Они проходили мимо бензоколонок гаража «Орчард». М-р Бэттен стоял на мостовой, вытирая тряпкой облитые бензином руки.
— Ну, как он там? — крикнул он Бородатому Мартину, имея в виду «Ямаху», но тот пропустил это мимо ушей.
— Я все время думаю о тебе, Дженни.
— Ах, Клайв, не говори глупостей. — Она сама чувствовала себя глупо, назвав его по имени.
— Я тебе нравлюсь, Дженни?
— Конечно, нравишься. — Она улыбнулась ему, стараясь скрыть ложь: не так уж нравился, но не так уж и не нравился. Просто ей было жалко его с этим его торчащим подбородком и прозвищем, которым он был ему обязан. Его отец работал на фабрике порошкового молока. Бородатый будет делать то же самое: это было легко угадать.
— Пойдем, покатаемся со мной, Дженни.
— Нет, честно.
— Ну, почему нет?
— Лучше ничего не начинать, Клайв. Послушай, не надо писать мне записки.
— Тебе не нравятся мои записки?
— Я не хочу ничего начинать.
— Есть кто-то другой, так, Дженни? Адам Суонн? Рик Хэйс?
Он говорил, как персонаж из телепостановки, сентиментально и глупо.
— Если б ты знала, как я к тебе отношусь, — говорил он, еще сильнее понизив голос. — Я люблю тебя, как не знаю что. По-настоящему.
— Ты мне тоже нравишься, Клайв. Только не в этом смысле, — добавила она поспешно.
— И никогда не понравлюсь? Ты даже не хочешь попробовать?
— Я же сказала.
— Рику Хэйсу только секс и нужен.
— Мне не нравится Рик Хэйс.
— Если у девчонки хорошие ноги, ему все равно кто.
— Да, я знаю.
— Я не могу ни на чем сосредоточиться, Дженни.

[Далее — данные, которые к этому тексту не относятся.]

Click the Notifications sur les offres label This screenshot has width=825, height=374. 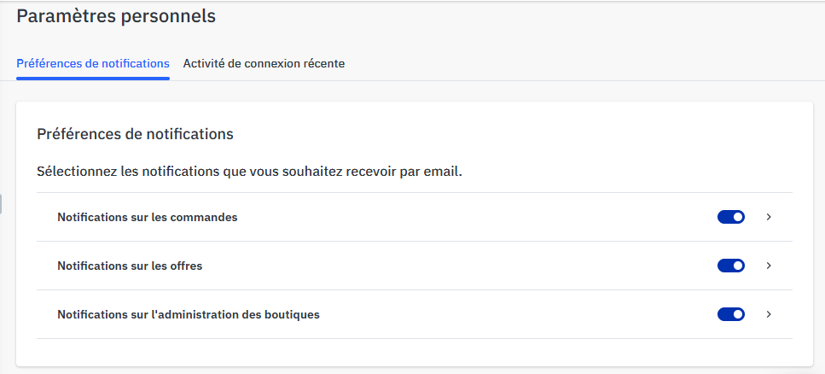point(130,266)
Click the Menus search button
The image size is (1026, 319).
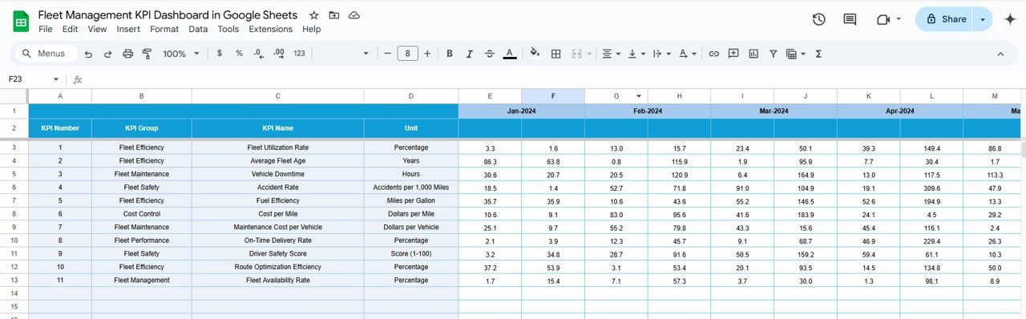(46, 54)
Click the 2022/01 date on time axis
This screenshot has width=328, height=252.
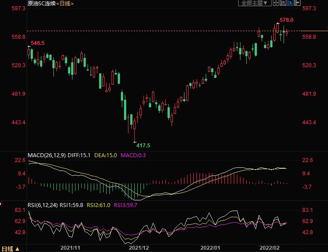[210, 248]
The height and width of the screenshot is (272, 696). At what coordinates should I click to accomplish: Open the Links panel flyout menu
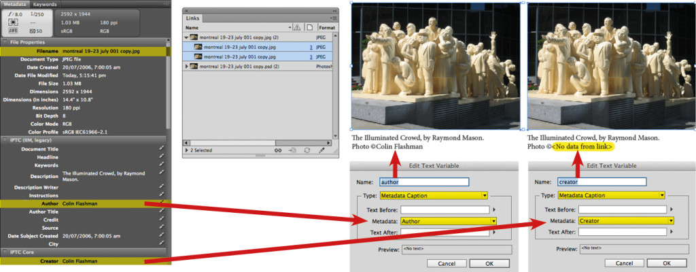(334, 18)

Я все время думаю о тебе.
— Мне очень жаль.
— О боже, Дженни.
В поисках спасения она зашла в магазин «Мэйс» [*отделение сети продовольственных магазинов]. Взяла проволочную корзинку и сделала вид, что рассматривает банки с едой для кошек. Она услышала рев «Ямахи» — уехал ее поклонник, и она чувствовала, что это неправильно, что он так вот уехал, с таким шумом, когда он так расстроен.

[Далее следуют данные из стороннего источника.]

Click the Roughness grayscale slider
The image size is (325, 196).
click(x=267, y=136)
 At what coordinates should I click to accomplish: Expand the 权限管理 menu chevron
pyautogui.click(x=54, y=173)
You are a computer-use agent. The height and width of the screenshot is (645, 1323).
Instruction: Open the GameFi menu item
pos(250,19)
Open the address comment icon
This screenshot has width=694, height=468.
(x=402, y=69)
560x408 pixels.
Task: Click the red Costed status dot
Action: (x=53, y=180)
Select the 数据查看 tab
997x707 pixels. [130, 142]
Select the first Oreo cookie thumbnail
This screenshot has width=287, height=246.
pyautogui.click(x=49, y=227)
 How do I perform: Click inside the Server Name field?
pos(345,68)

Дома она думала про этот случай. Ей не так уж было неприятно, что парень страстно признался ей в любви. Она даже чувствовала себя в довольно приподнятом настроении. Когда она думала про это, то чувствовала приятную теплоту, и это ощущение смущало ее. Как это ее, так горячо влюбленную в другого, могли хоть чуть трогать детские объяснения мальчишки из 1-го «Б» — это было непостижимо. Она даже подумала, не рассказать ли про этот случай матери, но в конце концов решила, что не надо. «Вроде она довольно оживлена», — услышала Дженни бормотание отца.

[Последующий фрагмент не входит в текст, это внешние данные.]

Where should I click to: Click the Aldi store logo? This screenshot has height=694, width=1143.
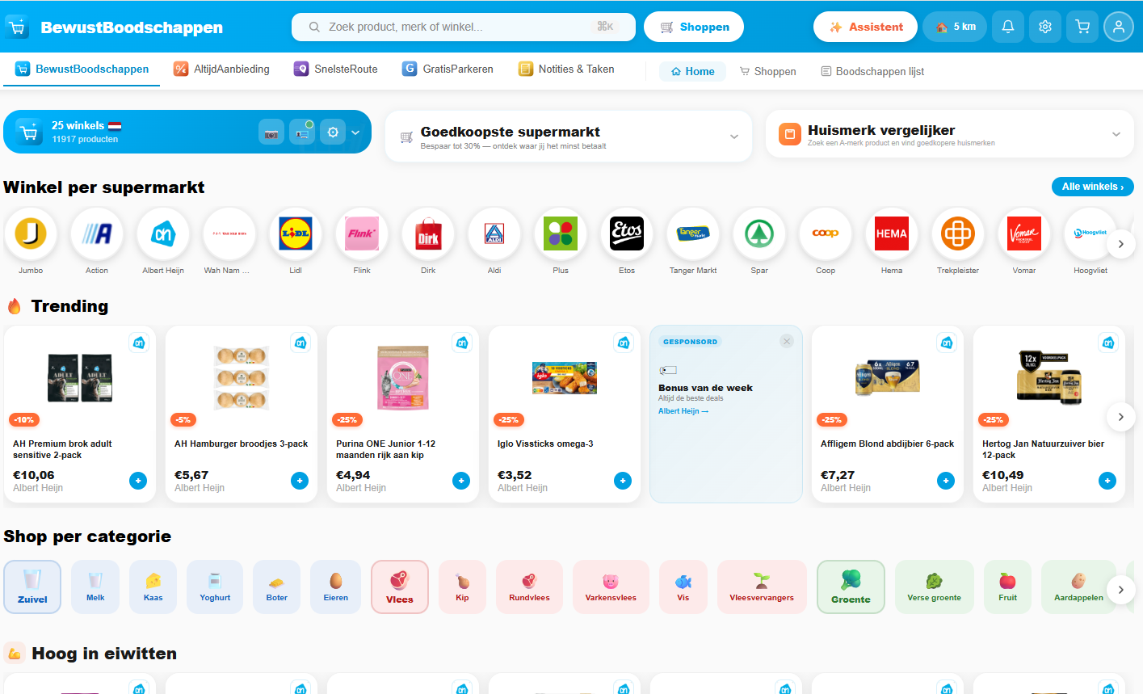tap(494, 235)
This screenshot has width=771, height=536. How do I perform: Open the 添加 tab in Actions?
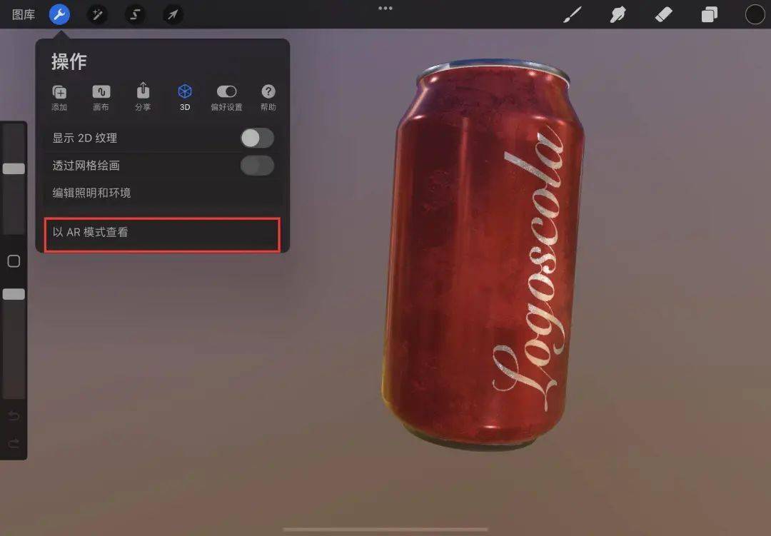click(x=59, y=96)
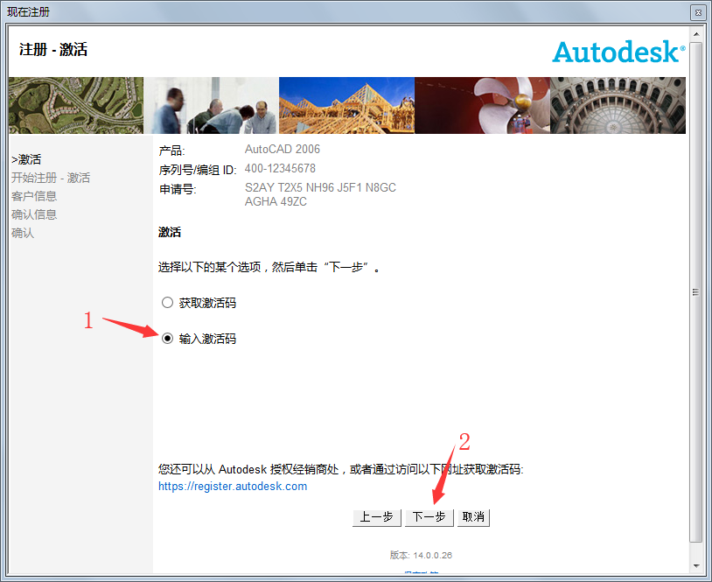Viewport: 712px width, 582px height.
Task: Open the 确认信息 sidebar step
Action: [34, 214]
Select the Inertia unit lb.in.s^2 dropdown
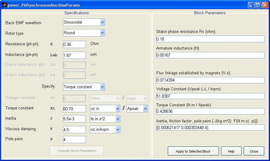270x161 pixels. 105,119
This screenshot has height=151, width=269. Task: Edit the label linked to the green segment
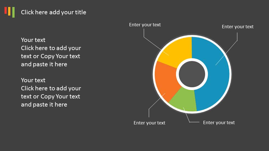coord(219,122)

— В каждой строке этого сонета, — говорил в понедельник м-р Теннисон, — свидетельство глубины, благодаря которой Шекспир считается не только величайшим нашим писателем, но и величайшим писателем во всем мире.
Она зачарованно слушала, получая физическое удовольствие от звучания каждого слога. В его мальчишеских глазах чувствовалась усталость, словно он не спал. Наверно, к нему приставала жена, требуя, чтобы он делал что-то по дому, тогда как он должен был бы писать собственные сонеты. Она представляла себе, как он не в силах был уснуть, размышляя о разных вещах, о своей жизни. Она представляла рядом с ним похожую на дельфина жену, с грубой, как у мужчины, верхней губой, которая сопит с открытым ртом.
— Когда твое чело избороздят, — читал он, — Глубокими следами сорок зим.
— Дорогая Дженни, — говорилось в записке Бородатого Мартина в это утро. — Мне просто хочется быть с тобой. Мне просто хочется говорить с тобой. Пожалуйста, поедем со мной.
— Дженни, задержись на минутку, — сказал м-р Теннисон, когда раздался звонок. — Твое сочинение.